_AIM_
Repeat, word for word, the lines of the data below starting at the one containing "Task: Expand the Future Students menu" and ending at the one containing "will click(x=847, y=1100).", including both of those lines.

_RECORDS FOR THE TASK_
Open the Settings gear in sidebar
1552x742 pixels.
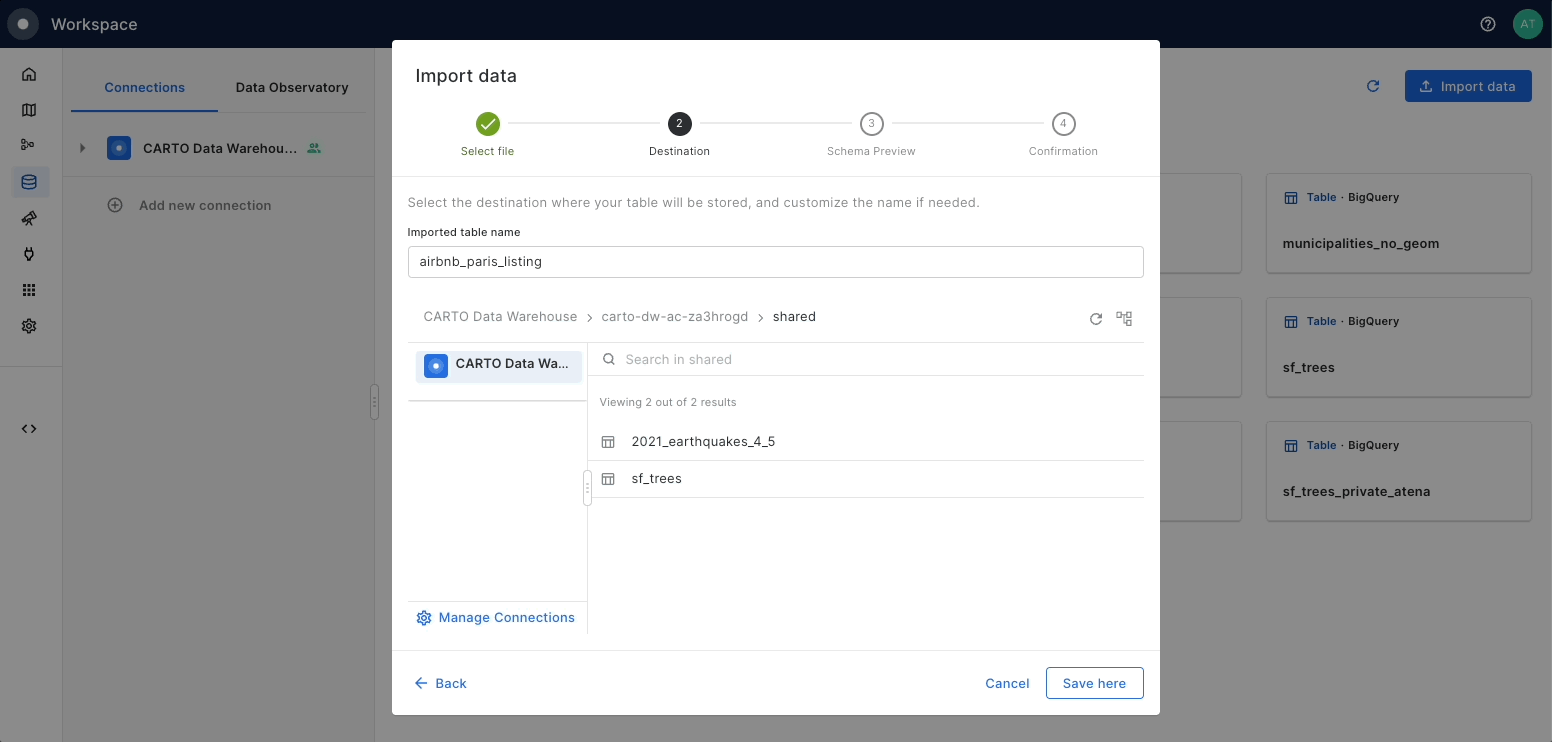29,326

* * *

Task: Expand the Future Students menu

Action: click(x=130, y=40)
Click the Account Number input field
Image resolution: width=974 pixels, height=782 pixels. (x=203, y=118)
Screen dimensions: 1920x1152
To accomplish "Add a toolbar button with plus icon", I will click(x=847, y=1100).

---

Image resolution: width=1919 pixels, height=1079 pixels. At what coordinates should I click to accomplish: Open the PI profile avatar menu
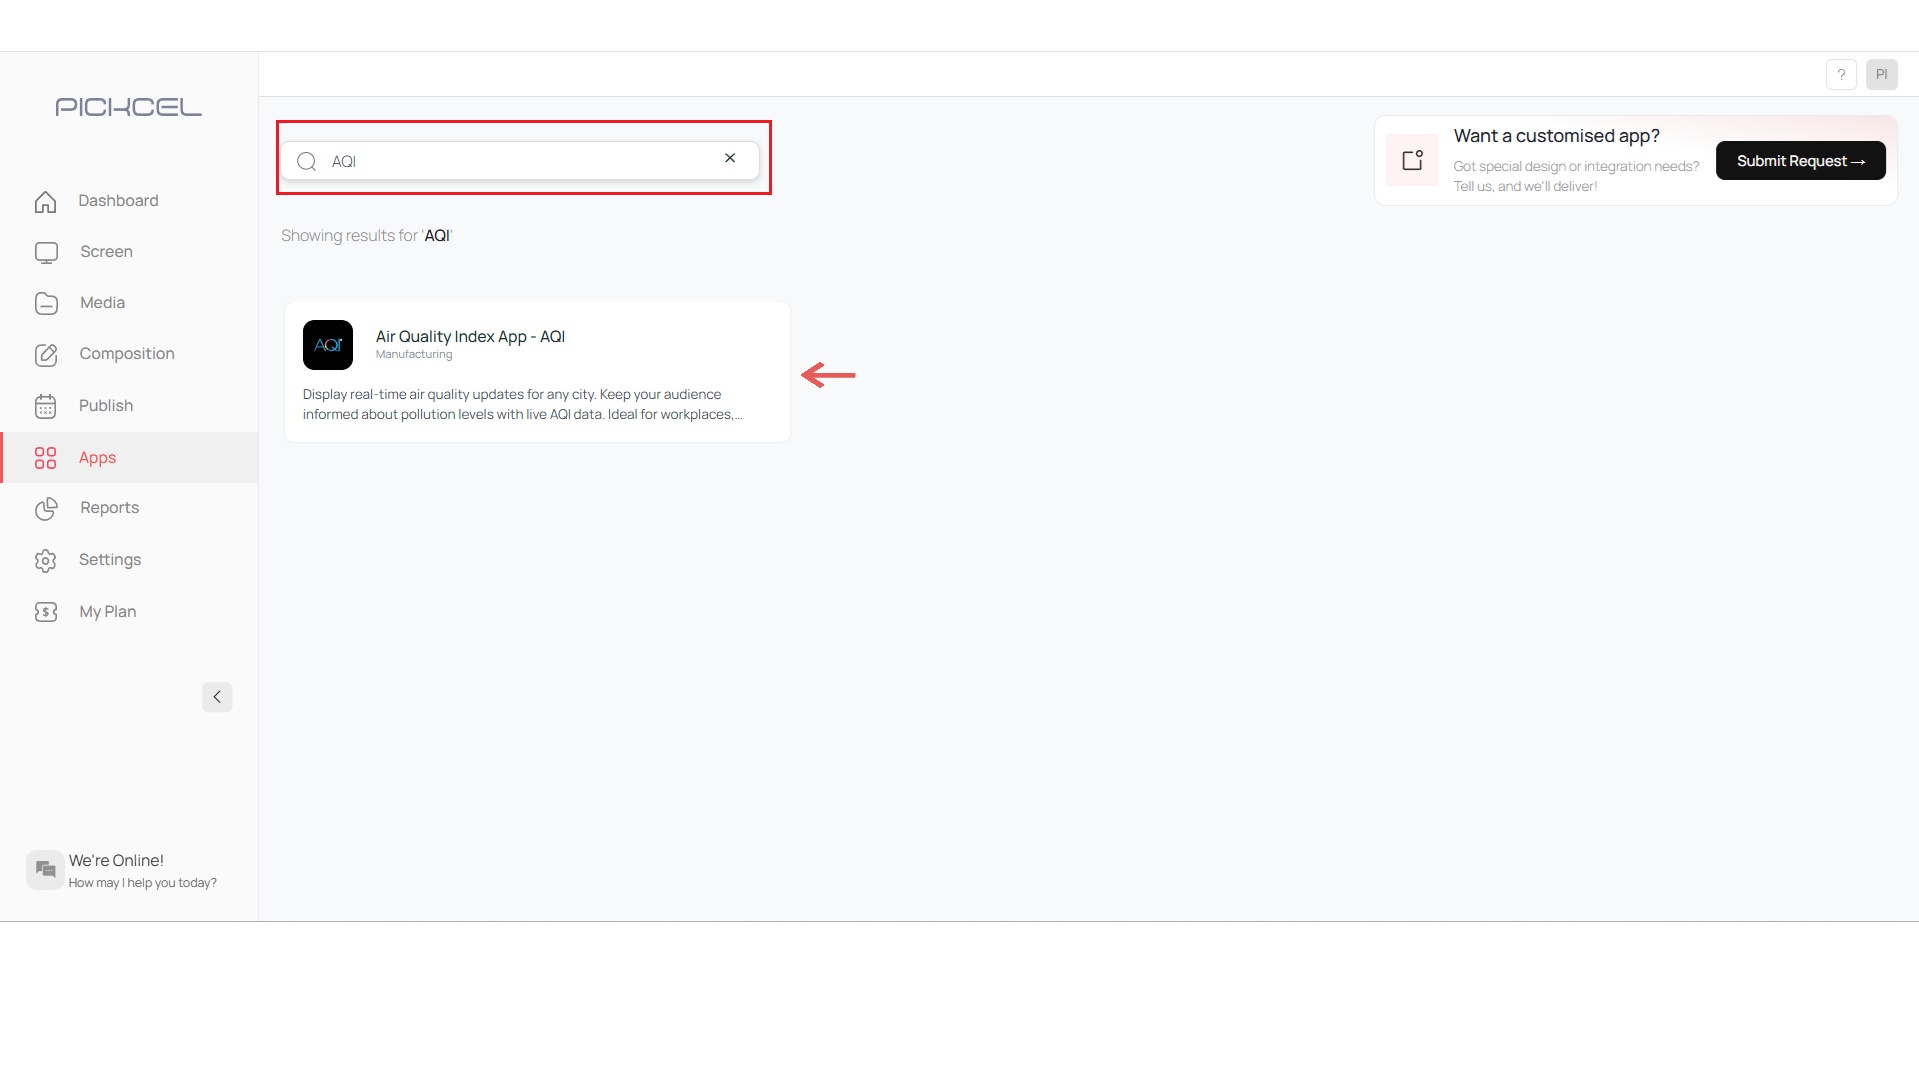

_RESPONSE_
Task: Expand the Future Students menu

Action: click(x=130, y=40)
Click the Account Number input field
Image resolution: width=974 pixels, height=782 pixels. (x=203, y=118)
Screen dimensions: 1920x1152
To accomplish "Add a toolbar button with plus icon", I will click(x=847, y=1100).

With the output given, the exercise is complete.